Extend the passage below about Butler's return to basketball, picking up right after its final sentence.

EXERCISE TEXT >>

'''

That is why it took a year to get back, a year of hard, hard work.
He recalls how difficult it was in training camp, Miami putting together the team that was supposed to cruise through the regular season while he worked on the side, in the weight room, sweating maybe more than his teammates but without ever making a pass, shooting a shot or blocking a shot.
He was learning about how most of us feel, unable to so much as touch the rim, let along dunk a basketball.
He thought back to camp, to the high expectations of the Heat and that newly constructed team, like his newly constructed knee, took time to come together.
“They took a lot of criticism,” he said.
It gave him a different view of what life was like. These guys may have been professionals, far too highly paid, and in the public eye, but even the likes of LeBron James, Dwayne Wade and Chris Bosh felt some of the criticism.
“Some of it they laughed at,” Butler said, “but certain things were upsetting.”
By the time the race had heated up, Butler had been released and was rehabbing, enjoying himself at West Virginia games, trying to put everything in its place as his was spinning.
Butler admits his life was different, that the world he was attending on this day back on the WVU campus wasn’t the same world he will have to operate within during the rest of his days.
“Just being a professional makes it different,” he said. “It’s a business.”
In the pros, it is less personal. They treat you well, want you to succeed, but the player has to understand that will last as long as he can perform and contribute more than the next guy.
It’s a big step, moving from college to professional basketball.

'''

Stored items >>

'''

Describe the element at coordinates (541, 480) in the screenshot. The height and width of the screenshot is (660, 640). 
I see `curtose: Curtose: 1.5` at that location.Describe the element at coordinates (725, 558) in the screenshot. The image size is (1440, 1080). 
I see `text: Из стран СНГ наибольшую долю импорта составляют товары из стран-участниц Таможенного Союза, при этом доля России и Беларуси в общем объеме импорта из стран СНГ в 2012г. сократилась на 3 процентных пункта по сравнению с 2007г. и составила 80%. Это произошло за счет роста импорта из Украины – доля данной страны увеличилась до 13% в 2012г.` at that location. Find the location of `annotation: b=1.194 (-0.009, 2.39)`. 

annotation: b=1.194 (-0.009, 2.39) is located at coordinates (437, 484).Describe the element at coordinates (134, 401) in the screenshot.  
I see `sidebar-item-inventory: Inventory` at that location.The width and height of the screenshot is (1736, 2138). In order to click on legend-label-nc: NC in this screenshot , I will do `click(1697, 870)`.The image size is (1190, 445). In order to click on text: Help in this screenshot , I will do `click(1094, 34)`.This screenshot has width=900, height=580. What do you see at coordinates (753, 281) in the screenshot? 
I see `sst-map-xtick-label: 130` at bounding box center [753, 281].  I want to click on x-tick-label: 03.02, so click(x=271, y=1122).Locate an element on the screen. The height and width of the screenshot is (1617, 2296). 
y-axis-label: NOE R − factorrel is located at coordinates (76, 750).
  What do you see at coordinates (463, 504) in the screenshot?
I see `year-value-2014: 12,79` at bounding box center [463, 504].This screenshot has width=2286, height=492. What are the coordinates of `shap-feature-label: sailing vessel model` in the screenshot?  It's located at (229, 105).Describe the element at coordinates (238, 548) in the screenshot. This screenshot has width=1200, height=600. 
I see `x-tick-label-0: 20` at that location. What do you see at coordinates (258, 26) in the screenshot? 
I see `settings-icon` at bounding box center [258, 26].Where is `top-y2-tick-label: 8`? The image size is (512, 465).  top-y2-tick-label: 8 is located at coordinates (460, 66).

'''

ANSWER TO THIS TASK >>
“It’s a different adjustment, more than moving from high school to college,” he said. “It’s like growing up.”
You have teammates and friends, with an NBA star it’s called an entourage and it includes both friends and flunkies, some who will be with you through thick and thin, others who are looking elsewhere the first time you miss back-to-back jump shots.
Butler, of course, would just like the chance to take back-to-back jump shots. The knee is healed.
Now he has to heal his game.
“I can’t wait,” he said of training camp. “I’m working hard on my strength, on my game. It’s all going to get better but I can’t rush it.”
There could be some bitterness, being robbed of a big contract, which surely would have come if he had been able to get through the final eight minutes of his senior season, and being robbed of a year of his basketball life, but that would not be the Da’Sean Butler we all came to know and love.
“I think of everything as a blessing,” he said. “It gave me time to work on things, to adjust.”
Makes you believe the Butler is going to do it.